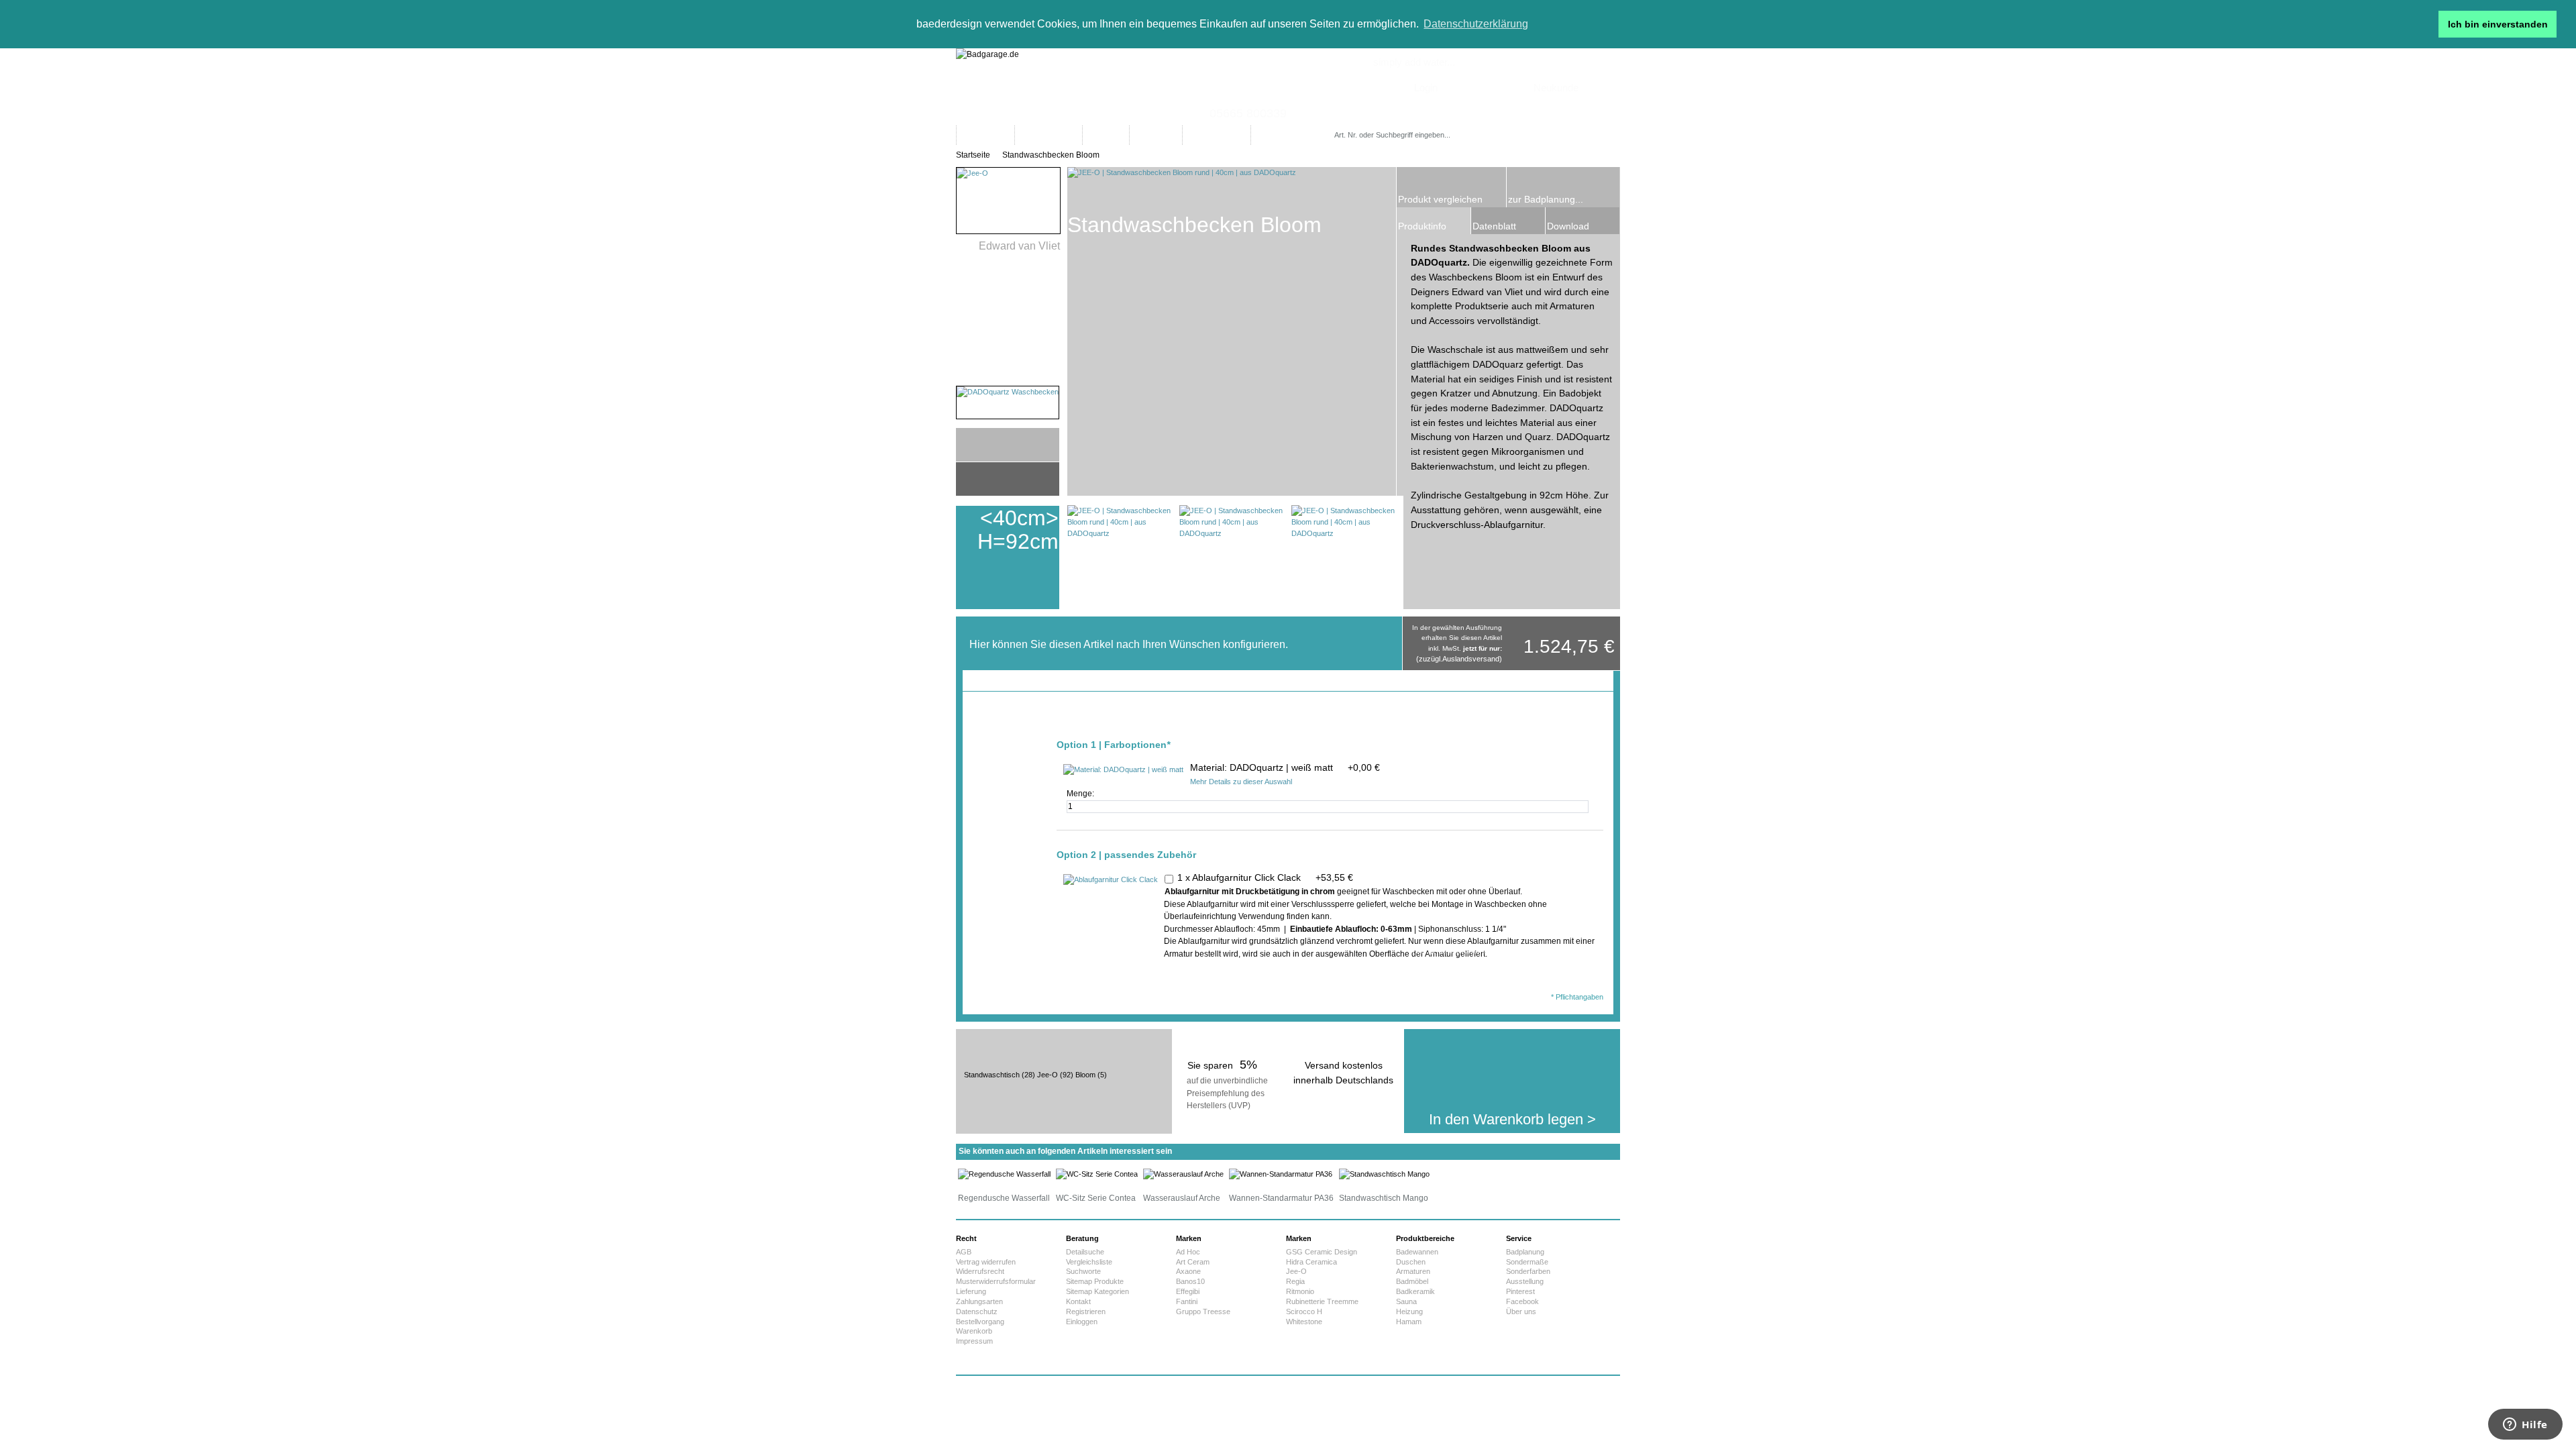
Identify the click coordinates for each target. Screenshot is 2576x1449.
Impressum (974, 1341)
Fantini (1186, 1301)
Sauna (1406, 1301)
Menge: (1081, 793)
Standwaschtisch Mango (1383, 1198)
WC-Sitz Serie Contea (1096, 1198)
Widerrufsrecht (980, 1271)
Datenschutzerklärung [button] (1476, 24)
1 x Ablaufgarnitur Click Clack (1265, 877)
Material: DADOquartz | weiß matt (1285, 767)
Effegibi (1187, 1291)
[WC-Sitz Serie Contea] (1097, 1174)
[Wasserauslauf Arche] (1183, 1174)
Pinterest (1520, 1291)
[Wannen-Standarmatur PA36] (1280, 1174)
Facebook (1522, 1301)
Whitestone (1304, 1322)
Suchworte (1083, 1271)
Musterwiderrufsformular (996, 1281)
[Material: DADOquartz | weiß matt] (1123, 770)
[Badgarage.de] (1288, 86)
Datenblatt (1494, 226)
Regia (1295, 1281)
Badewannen (1417, 1252)
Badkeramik (1415, 1291)
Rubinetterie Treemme (1322, 1301)
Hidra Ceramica (1311, 1262)
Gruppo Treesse (1203, 1311)
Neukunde (1556, 87)
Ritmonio (1300, 1291)
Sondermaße (1527, 1262)
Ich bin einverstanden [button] (2498, 24)
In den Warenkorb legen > (1512, 1119)
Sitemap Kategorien (1097, 1291)
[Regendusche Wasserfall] (1004, 1174)
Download (1568, 226)
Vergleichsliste (1089, 1262)
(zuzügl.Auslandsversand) (1459, 659)
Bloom (1085, 1075)
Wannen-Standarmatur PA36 (1281, 1198)
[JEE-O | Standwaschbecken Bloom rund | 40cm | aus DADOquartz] (1119, 557)
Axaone (1188, 1271)
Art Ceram (1193, 1262)
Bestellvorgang (980, 1322)
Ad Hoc (1188, 1252)
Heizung (1409, 1311)
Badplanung (1525, 1252)
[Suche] (1491, 135)
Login (1426, 87)
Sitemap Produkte (1095, 1281)
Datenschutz (977, 1311)
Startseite (973, 155)
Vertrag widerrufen (986, 1262)
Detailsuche (1085, 1252)
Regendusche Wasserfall (1004, 1198)
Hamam (1408, 1322)
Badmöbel (1412, 1281)
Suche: (1337, 122)
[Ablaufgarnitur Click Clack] (1110, 880)
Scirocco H (1304, 1311)
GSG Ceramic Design (1321, 1252)
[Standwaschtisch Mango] (1384, 1174)
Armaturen (1413, 1271)
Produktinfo (1422, 226)
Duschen (1411, 1262)
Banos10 (1190, 1281)
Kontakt (1078, 1301)
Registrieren (1086, 1311)
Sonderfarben (1528, 1271)
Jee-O (1047, 1075)
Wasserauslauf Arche (1181, 1198)
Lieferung (971, 1291)
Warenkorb (974, 1331)
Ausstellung (1525, 1281)
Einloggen (1081, 1322)
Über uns (1521, 1311)
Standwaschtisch (992, 1075)
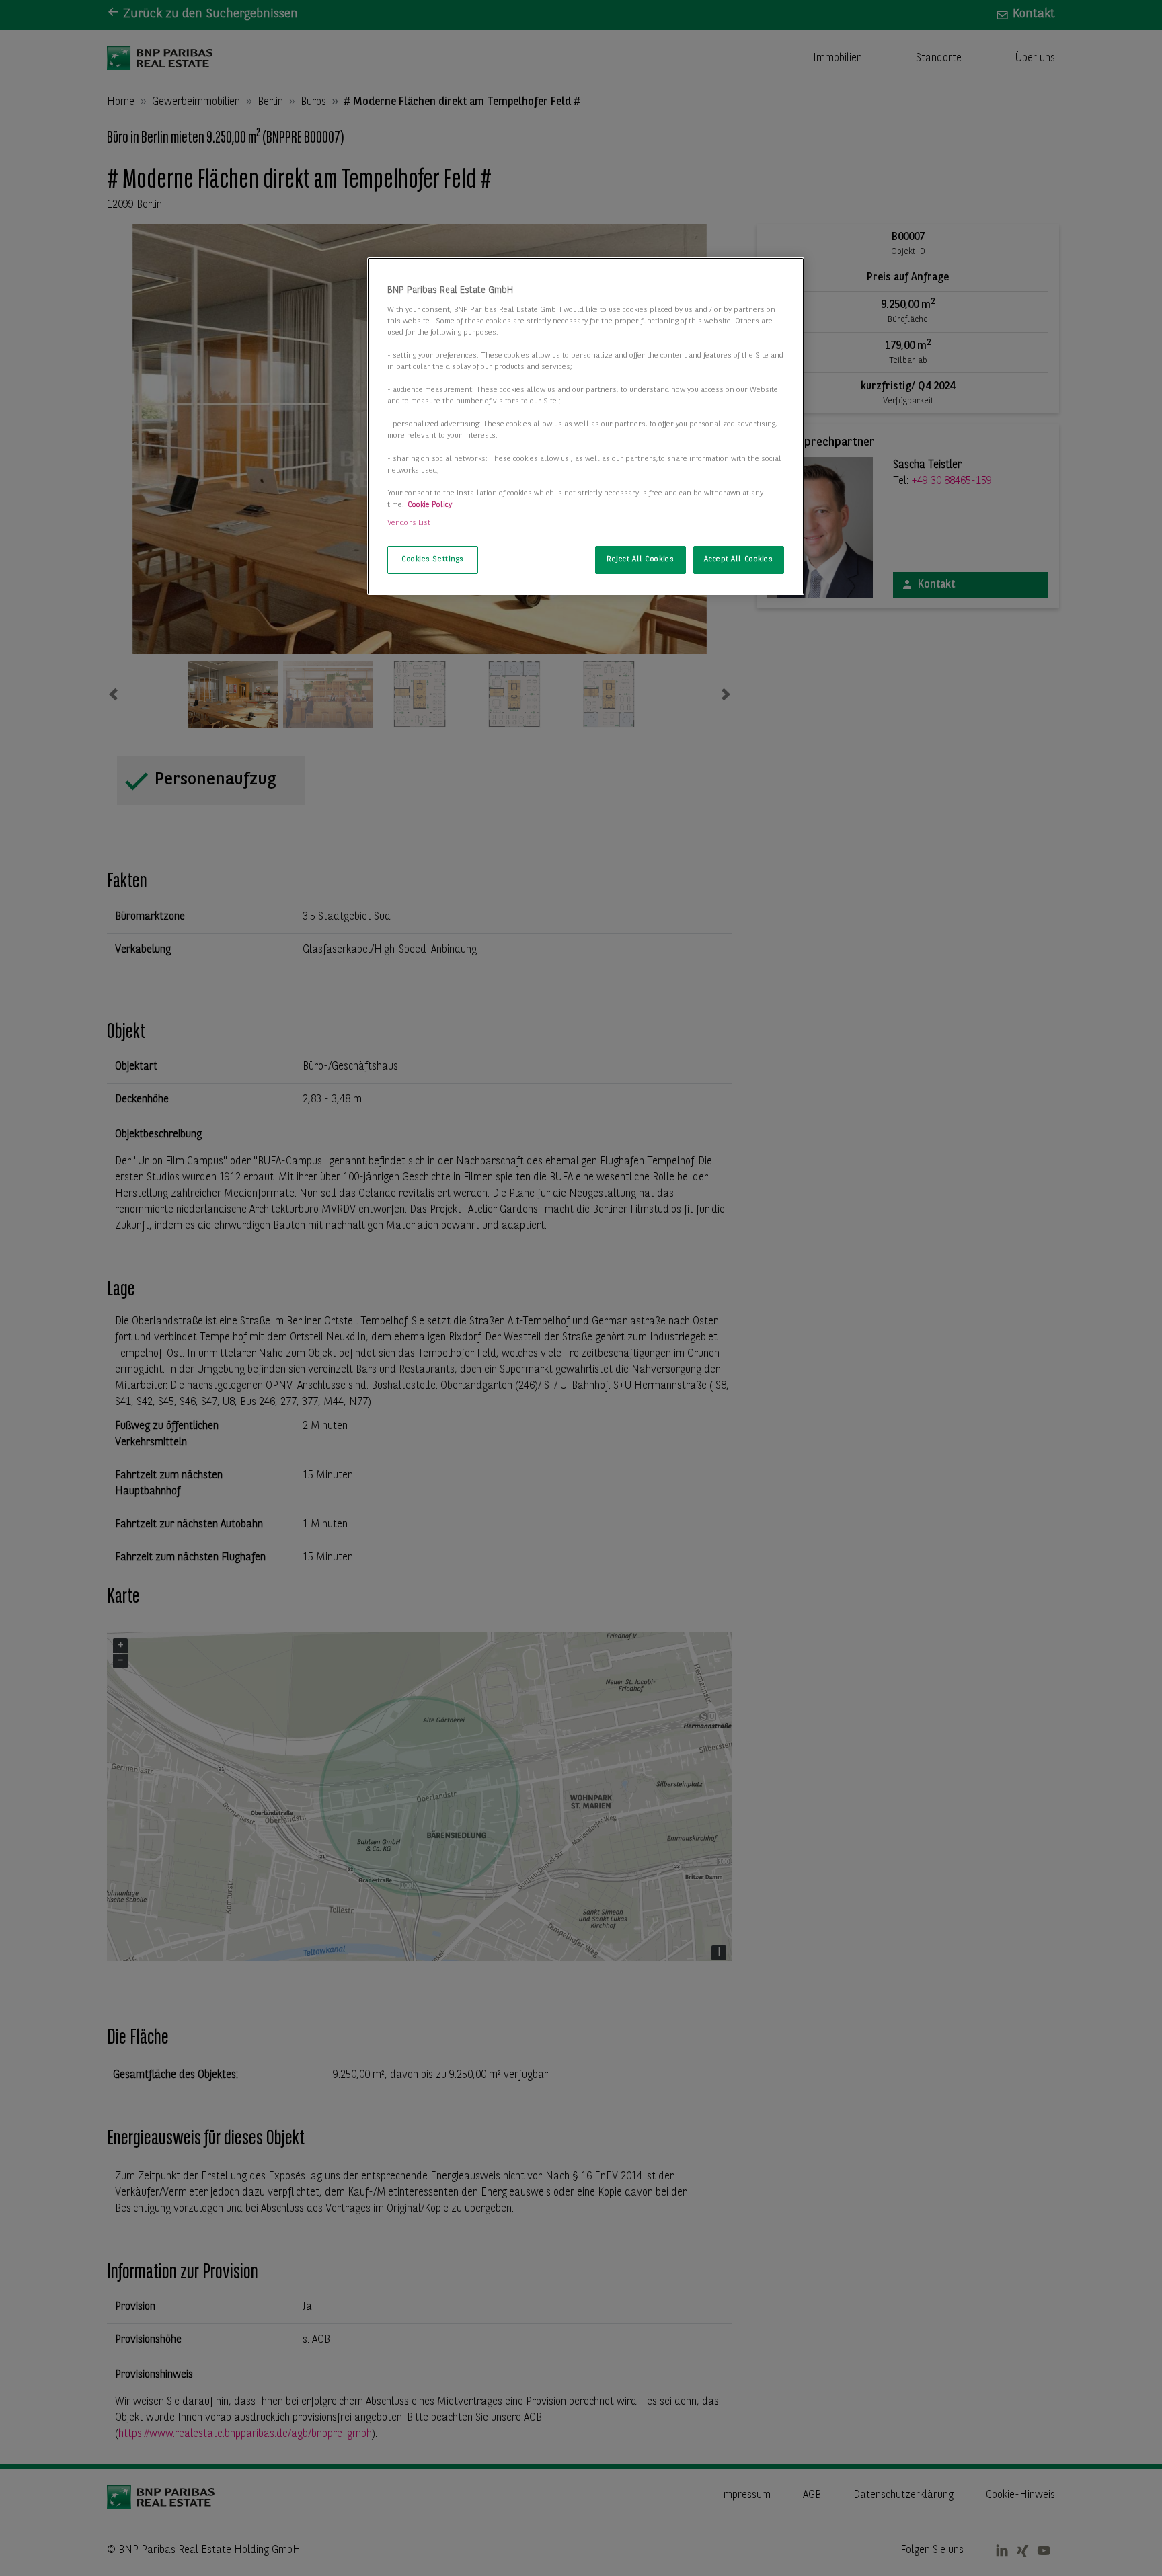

● ● ● ● ● ● ●

Task statement
Copy the listing above verbatim; the pictures it contains are to stay out.

Expected answer
Identify the click coordinates for each target. Screenshot is 2576x1449.
Impressum (974, 1341)
Fantini (1186, 1301)
Sauna (1406, 1301)
Menge: (1081, 793)
Standwaschtisch Mango (1383, 1198)
WC-Sitz Serie Contea (1096, 1198)
Widerrufsrecht (980, 1271)
Datenschutzerklärung [button] (1476, 24)
1 x Ablaufgarnitur Click Clack (1265, 877)
Material: DADOquartz | weiß matt (1285, 767)
Effegibi (1187, 1291)
[WC-Sitz Serie Contea] (1097, 1174)
[Wasserauslauf Arche] (1183, 1174)
Pinterest (1520, 1291)
[Wannen-Standarmatur PA36] (1280, 1174)
Facebook (1522, 1301)
Whitestone (1304, 1322)
Suchworte (1083, 1271)
Musterwiderrufsformular (996, 1281)
[Material: DADOquartz | weiß matt] (1123, 770)
[Badgarage.de] (1288, 86)
Datenblatt (1494, 226)
Regia (1295, 1281)
Badewannen (1417, 1252)
Badkeramik (1415, 1291)
Rubinetterie Treemme (1322, 1301)
Hidra Ceramica (1311, 1262)
Gruppo Treesse (1203, 1311)
Neukunde (1556, 87)
Ritmonio (1300, 1291)
Sondermaße (1527, 1262)
Ich bin einverstanden [button] (2498, 24)
In den Warenkorb legen > (1512, 1119)
Sitemap Kategorien (1097, 1291)
[Regendusche Wasserfall] (1004, 1174)
Download (1568, 226)
Vergleichsliste (1089, 1262)
(zuzügl.Auslandsversand) (1459, 659)
Bloom (1085, 1075)
Wannen-Standarmatur PA36 (1281, 1198)
[JEE-O | Standwaschbecken Bloom rund | 40cm | aus DADOquartz] (1119, 557)
Axaone (1188, 1271)
Art Ceram (1193, 1262)
Bestellvorgang (980, 1322)
Ad Hoc (1188, 1252)
Heizung (1409, 1311)
Badplanung (1525, 1252)
[Suche] (1491, 135)
Login (1426, 87)
Sitemap Produkte (1095, 1281)
Datenschutz (977, 1311)
Startseite (973, 155)
Vertrag widerrufen (986, 1262)
Detailsuche (1085, 1252)
Regendusche Wasserfall (1004, 1198)
Hamam (1408, 1322)
Badmöbel (1412, 1281)
Suche: (1337, 122)
[Ablaufgarnitur Click Clack] (1110, 880)
Scirocco H (1304, 1311)
GSG Ceramic Design (1321, 1252)
[Standwaschtisch Mango] (1384, 1174)
Armaturen (1413, 1271)
Produktinfo (1422, 226)
Duschen (1411, 1262)
Banos10 (1190, 1281)
Kontakt (1078, 1301)
Registrieren (1086, 1311)
Sonderfarben (1528, 1271)
Jee-O (1047, 1075)
Wasserauslauf Arche (1181, 1198)
Lieferung (971, 1291)
Warenkorb (974, 1331)
Ausstellung (1525, 1281)
Einloggen (1081, 1322)
Über uns (1521, 1311)
Standwaschtisch (992, 1075)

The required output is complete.